NB: fail policy can be changed by actor itself during it's lifetime, i.e. escalate falure after 3 failed initializations.

The default policy of an actor is escalate.

The "failed to shutdown" is meaningless for the framework, i.e. supervisor always waits until it receives child actor shutdown confirmation.

fail policies summary

force_* policies, "ignore" actor state and instruct supervisor to perform appropriate procedure. restart, escalate and ignore has sense only for operational actor state.

composition

The underlying idea is: if an actor fails to initialize (due to hardware failure), give it another chance by restarting it afresh. May be a few times. May be recurrently.

Supervisor was designed to be composeable, i.e. it can contain other supervisors as its childern forming hierarchy of actors .

Why would you need that, instead of having the "flat" actors list and just have messaging? It is needed to handle failure escalation: supervisor groups related actors, and if one of them fails, restart the whole group, maybe a few times, util escalating the failure upstream, i.e. to root supervisor.

If the root supervisor fails too... ok, it seems, that we have tried the best we can, and the final radical remedy left is just to restart the whole board (i.e. exit from main() entry point).

message priorities

In rotor_light it is possitble to have multiple queues.

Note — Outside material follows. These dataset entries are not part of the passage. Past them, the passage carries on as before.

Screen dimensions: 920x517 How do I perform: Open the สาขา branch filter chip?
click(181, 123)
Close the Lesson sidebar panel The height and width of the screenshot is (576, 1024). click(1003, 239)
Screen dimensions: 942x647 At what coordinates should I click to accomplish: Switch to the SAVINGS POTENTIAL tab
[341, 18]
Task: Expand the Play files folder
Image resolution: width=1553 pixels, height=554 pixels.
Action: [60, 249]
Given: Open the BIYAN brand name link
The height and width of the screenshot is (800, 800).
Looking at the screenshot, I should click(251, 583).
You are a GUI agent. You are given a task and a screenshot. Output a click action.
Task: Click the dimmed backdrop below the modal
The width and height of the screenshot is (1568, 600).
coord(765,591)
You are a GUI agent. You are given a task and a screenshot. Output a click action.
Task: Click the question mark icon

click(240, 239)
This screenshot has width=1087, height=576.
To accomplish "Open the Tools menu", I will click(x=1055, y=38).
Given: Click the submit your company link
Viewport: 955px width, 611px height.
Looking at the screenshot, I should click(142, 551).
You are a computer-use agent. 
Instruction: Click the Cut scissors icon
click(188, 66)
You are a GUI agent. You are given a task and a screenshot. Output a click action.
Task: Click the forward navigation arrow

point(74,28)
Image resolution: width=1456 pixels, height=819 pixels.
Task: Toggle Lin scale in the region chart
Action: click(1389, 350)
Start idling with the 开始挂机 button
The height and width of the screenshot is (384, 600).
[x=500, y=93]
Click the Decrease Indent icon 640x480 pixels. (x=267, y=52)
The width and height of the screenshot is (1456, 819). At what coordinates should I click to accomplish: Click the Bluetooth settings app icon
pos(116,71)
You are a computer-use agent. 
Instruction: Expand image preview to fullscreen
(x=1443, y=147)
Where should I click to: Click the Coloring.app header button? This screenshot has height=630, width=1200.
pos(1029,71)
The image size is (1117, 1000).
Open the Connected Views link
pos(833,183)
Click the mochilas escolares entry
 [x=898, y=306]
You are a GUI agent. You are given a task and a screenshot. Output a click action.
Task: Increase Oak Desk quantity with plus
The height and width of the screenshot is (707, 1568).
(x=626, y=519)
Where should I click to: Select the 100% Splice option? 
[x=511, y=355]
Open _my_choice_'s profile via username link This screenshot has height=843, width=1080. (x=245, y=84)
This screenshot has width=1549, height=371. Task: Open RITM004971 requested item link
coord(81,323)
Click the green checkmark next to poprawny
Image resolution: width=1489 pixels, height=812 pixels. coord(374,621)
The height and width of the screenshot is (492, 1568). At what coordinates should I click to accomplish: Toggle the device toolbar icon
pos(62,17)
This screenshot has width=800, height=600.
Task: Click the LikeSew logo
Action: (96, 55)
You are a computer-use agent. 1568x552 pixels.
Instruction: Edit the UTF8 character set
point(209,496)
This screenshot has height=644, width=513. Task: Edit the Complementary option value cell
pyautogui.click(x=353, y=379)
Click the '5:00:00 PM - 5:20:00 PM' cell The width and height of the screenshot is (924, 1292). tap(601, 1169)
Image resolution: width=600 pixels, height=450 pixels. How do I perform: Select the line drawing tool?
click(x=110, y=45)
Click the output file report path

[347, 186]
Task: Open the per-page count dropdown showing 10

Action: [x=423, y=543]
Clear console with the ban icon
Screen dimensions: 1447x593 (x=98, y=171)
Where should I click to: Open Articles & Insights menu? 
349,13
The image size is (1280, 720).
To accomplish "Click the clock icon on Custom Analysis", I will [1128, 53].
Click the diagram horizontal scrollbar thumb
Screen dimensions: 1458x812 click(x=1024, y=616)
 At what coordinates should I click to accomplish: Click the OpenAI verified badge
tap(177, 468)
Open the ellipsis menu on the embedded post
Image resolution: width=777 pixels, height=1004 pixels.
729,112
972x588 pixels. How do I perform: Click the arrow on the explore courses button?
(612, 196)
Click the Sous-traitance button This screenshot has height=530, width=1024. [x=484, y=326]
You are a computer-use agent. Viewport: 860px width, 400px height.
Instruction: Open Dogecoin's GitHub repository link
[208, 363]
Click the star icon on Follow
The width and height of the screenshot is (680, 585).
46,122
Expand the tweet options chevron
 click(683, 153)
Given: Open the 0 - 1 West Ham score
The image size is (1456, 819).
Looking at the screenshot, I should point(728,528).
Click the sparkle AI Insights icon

Queues are indexed from 0, as usually, howerver queues are processed in the reverse order, so a queue with higher index is processed before any queue with lower index. This means that queue index is actually queue priority.

using Queue = rl::Queue<Storage, 15, 5>;

In the example above master queue consists of two sub-queues: first (index 0) with storage for 15 messages, and the second (index 1) with storage for 5 messages. Until there is any message in the second queue, it is processed; then it starts processing messages in the first queue.